**** Texte source

Tout au long de l’exécution, on assiste à l’extraction d’une centaine de cadavres par les agents d’une organisation internationale (le Haut Commissariat des Nations Unies pour les Réfugiés, si l’on en croit le sigle qui figure sur les camionnettes présentes sur le plateau). Par le travail pénible et minutieux de ces agents, les morts vont gagner la possibilité de passer de la masse indistincte des vaincus de l’histoire à la dignité de l’individu. Chacun aura son linceul, chacun aura son étiquette. En individualisant ces corps, on leur rend leur statut de personne, jusque-là nié. En les identifiant, dans un premier temps par un numéro, on rend possible la recherche de ce qui permettra une véritable mémoire des morts : leurs noms.
À la fin de l’opération, une femme continue de creuser encore car l’histoire ne sera jamais pleinement rachetée. On pense à ces femmes qui, dans le désert d’Atacama, au Chili, cherchent inlassablement leurs morts tandis que des astronomes observent le ciel. Chacun cherche à rendre compte du passé, tantôt individuellement, tantôt cosmiquement. Dans son somptueux documentaire Nostalgia de la luz, Patricio Guzmán se fait chroniqueur : « Le chroniqueur qui narre les événements, sans distinction entre les grands et les petits, tient compte, ce faisant, de la vérité que voici : de tout ce qui jamais advint, rien ne doit être considéré comme perdu pour l’Histoire » (Thèse III). La mise en scène/installation de Romeo Castellucci ne narre pas un évènement identifiable. Il s’agit, en dernière instance, d’une réflexion sur un geste : exhumer, prendre soin. Reste que ce geste porte en lui l’histoire toute entière. C’est le Chili de Pinochet, c’est la Shoah, c’est l’ex-Yougoslavie, c’est la Syrie, c’est la Méditerranée, ce sont les enfants de Tuam. Alors que le dispositif a été pensé bien avant la guerre en Ukraine, c’est Marioupol et Boutcha. La catastrophe n’est pas l’exception. L’histoire toute entière est le charnier des vaincus.

********

▸ Objectif 1
Pouvez-vous recopier le passage du texte sur l'exhumation des morts compris entre « Tout au long » et « morts : leurs noms. », bornes incluses ?
▸ Objectif 2
Que pourrait dire la suite du texte sur l'exhumation des morts ? Écrivez-la en reprenant là où il s'arrête.

**** Données

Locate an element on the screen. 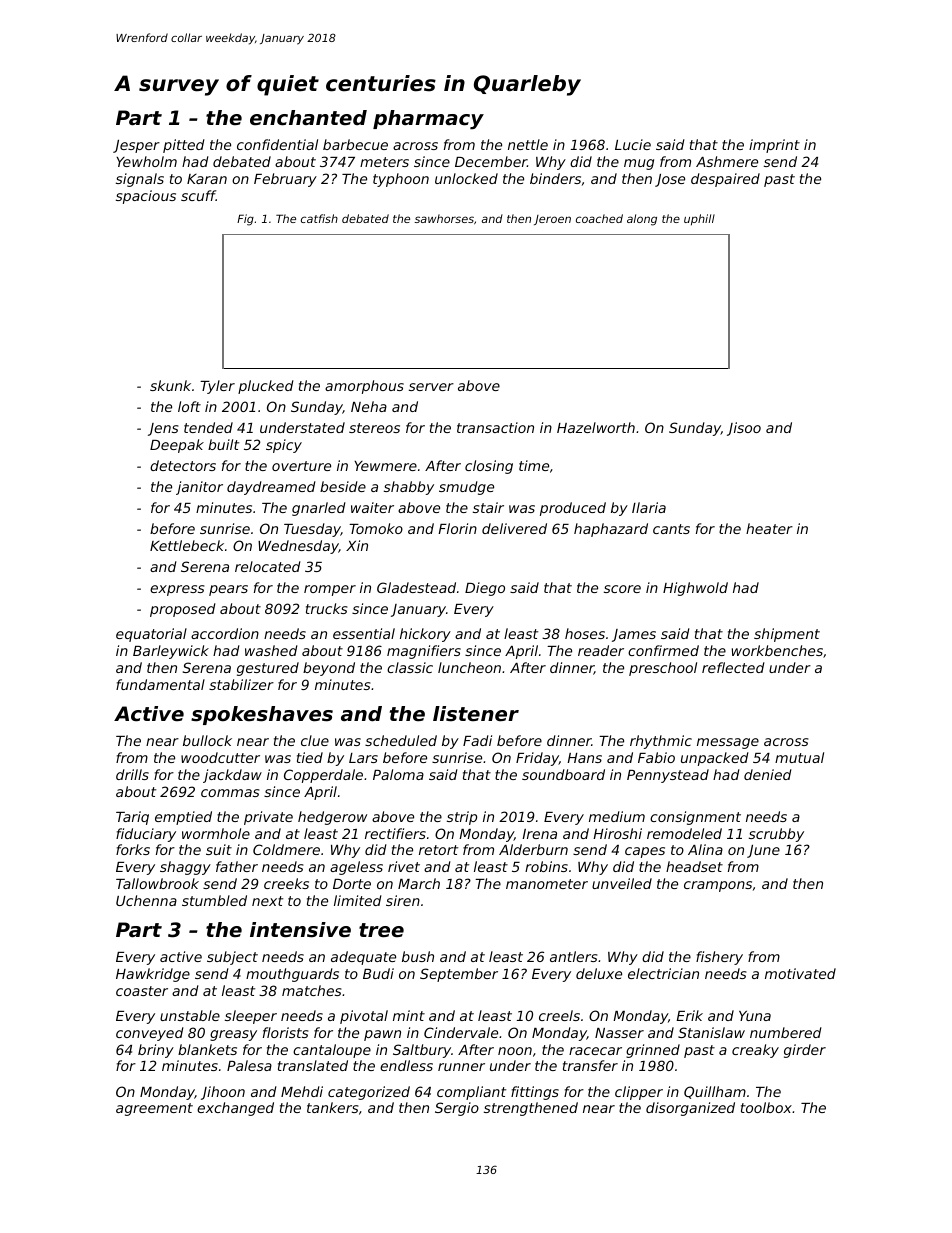 The width and height of the screenshot is (952, 1233). Paloma is located at coordinates (398, 774).
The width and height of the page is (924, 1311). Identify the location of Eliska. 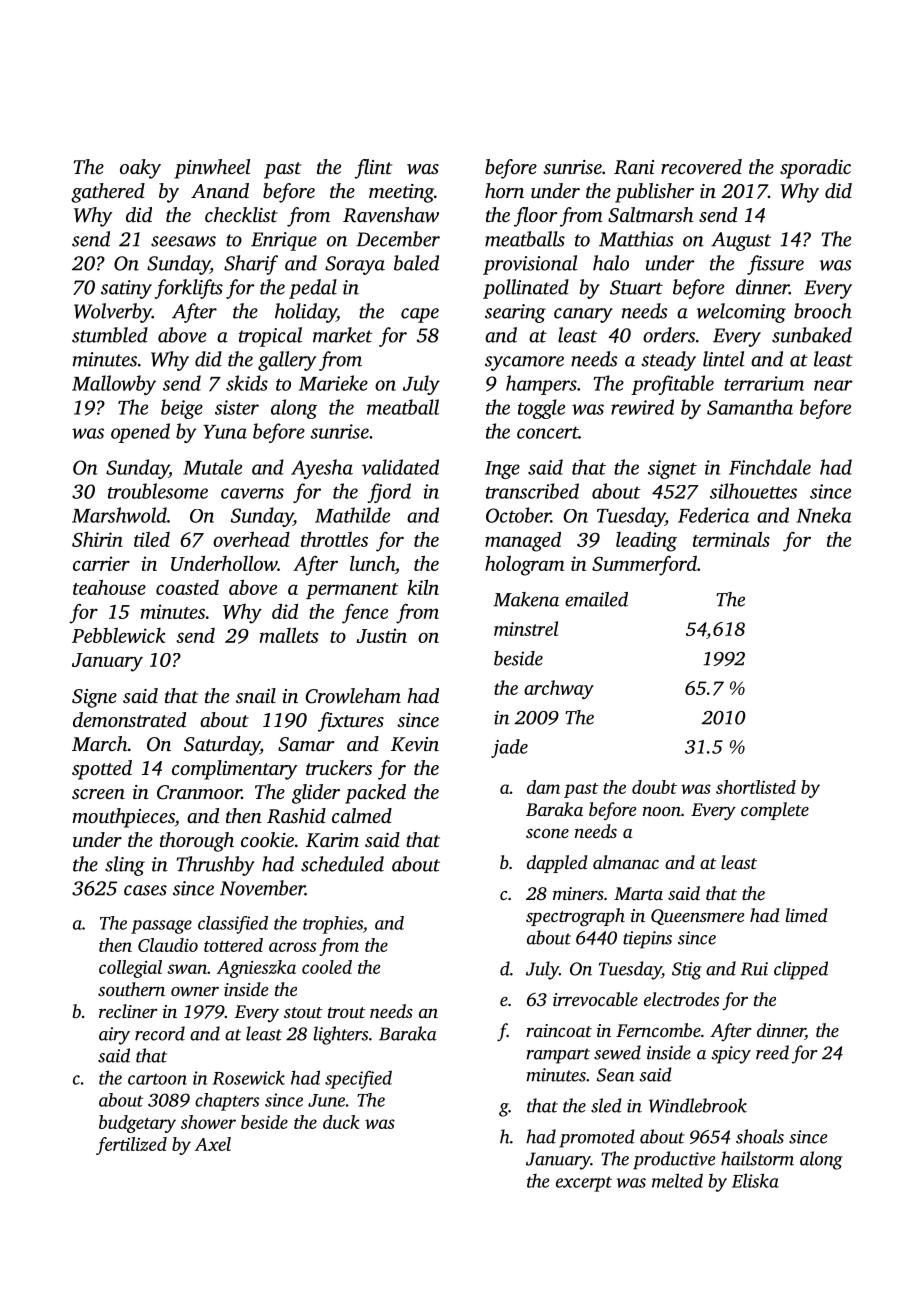
(755, 1180).
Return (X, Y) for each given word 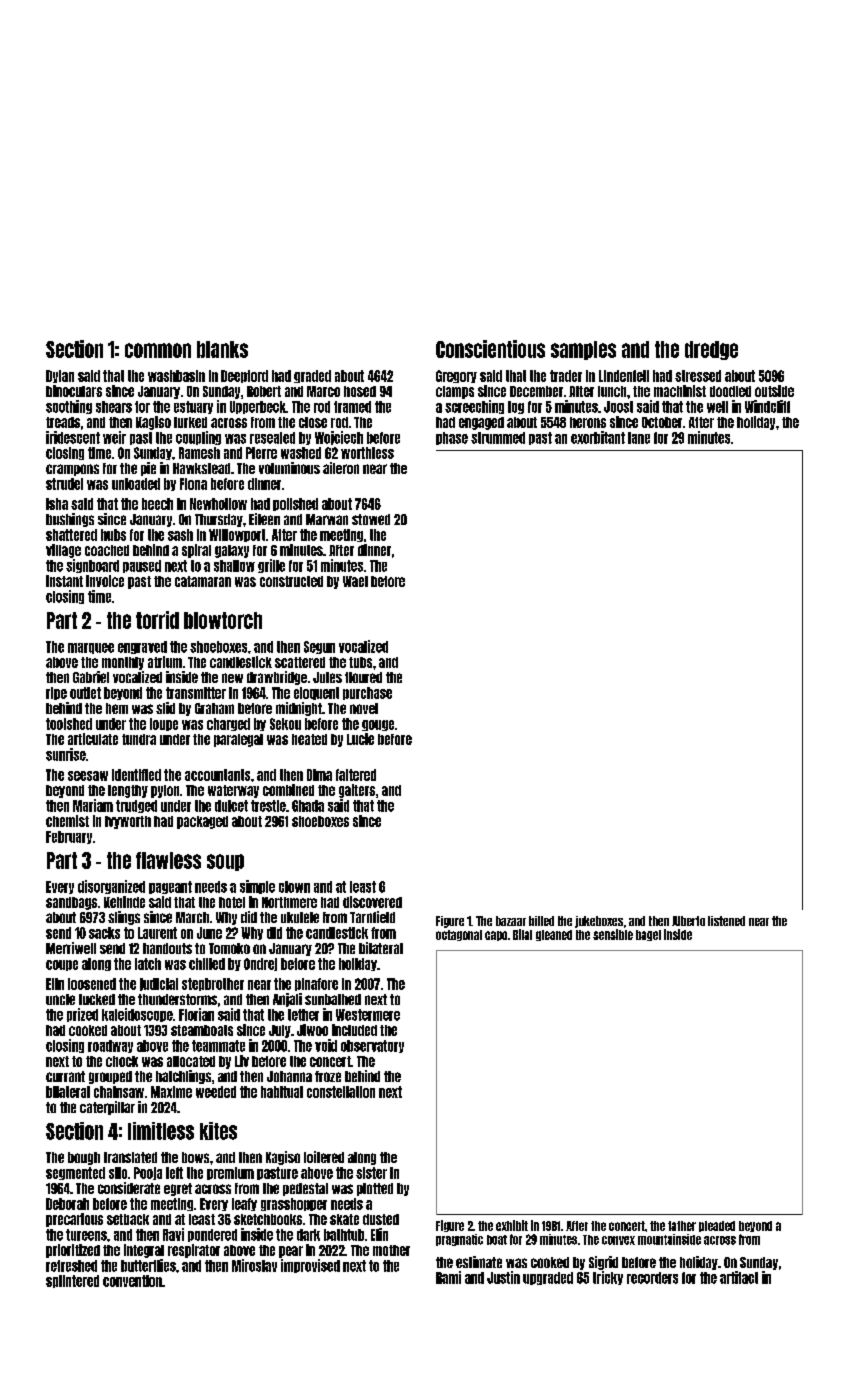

********

▸ Réponse 1
Tout au long de l’exécution, on assiste à l’extraction d’une centaine de cadavres par les agents d’une organisation internationale (le Haut Commissariat des Nations Unies pour les Réfugiés, si l’on en croit le sigle qui figure sur les camionnettes présentes sur le plateau). Par le travail pénible et minutieux de ces agents, les morts vont gagner la possibilité de passer de la masse indistincte des vaincus de l’histoire à la dignité de l’individu. Chacun aura son linceul, chacun aura son étiquette. En individualisant ces corps, on leur rend leur statut de personne, jusque-là nié. En les identifiant, dans un premier temps par un numéro, on rend possible la recherche de ce qui permettra une véritable mémoire des morts : leurs noms.

▸ Réponse 2
De quelle résurrection s’agit-il alors ? Il n’est pas question de résurrection de la chair chez Castellucci. Il s’agit simplement, humblement, d’empêcher à tout prix que les morts ne meurent une deuxième fois. Lorsque chacun a sa sépulture, lorsque chacun peut être appelé par son nom, lorsque les vivants peuvent honorer leurs morts, c’est un peu d’humanité qui a été gagnée.
Résurrection de Gustav Mahler – Festival d’Aix-en-Provence 2022 © Monika Rittershaus
La « petite rose rouge » qui ouvre la partie vocale de la symphonie exprime peut-être cet espoir : sur tout champ de ruine peut encore éclore une fleur. Marianne Crebassa aborde le quatrième mouvement avec la touchante simplicité qui s’impose. La voix est charnue, ronde et ample. La mezzo possède également toutes les qualités d’une bonne alto. Le Chœur de l’Orchestre de Paris et le Jeune Chœur de Paris, préparés par Marc Korovitch, offrent une magnifique homogénéité, tant dans le son que dans les intentions. D’abord sur la retenue, Golda Schultz ne tarde pas à affirmer un timbre clair et coloré. Les qualités expressives des deux chanteuses culmineront dans le duo qui précède la dernière intervention du chœur : « Avec les ailes que j’ai conquises, dans un brûlant élan d’amour, je m’envolerai vers la lumière que nul regard n’a pénétrée ! ». Le final est, comme il se doit, triomphal, ouvrant l’espoir d’une rédemption.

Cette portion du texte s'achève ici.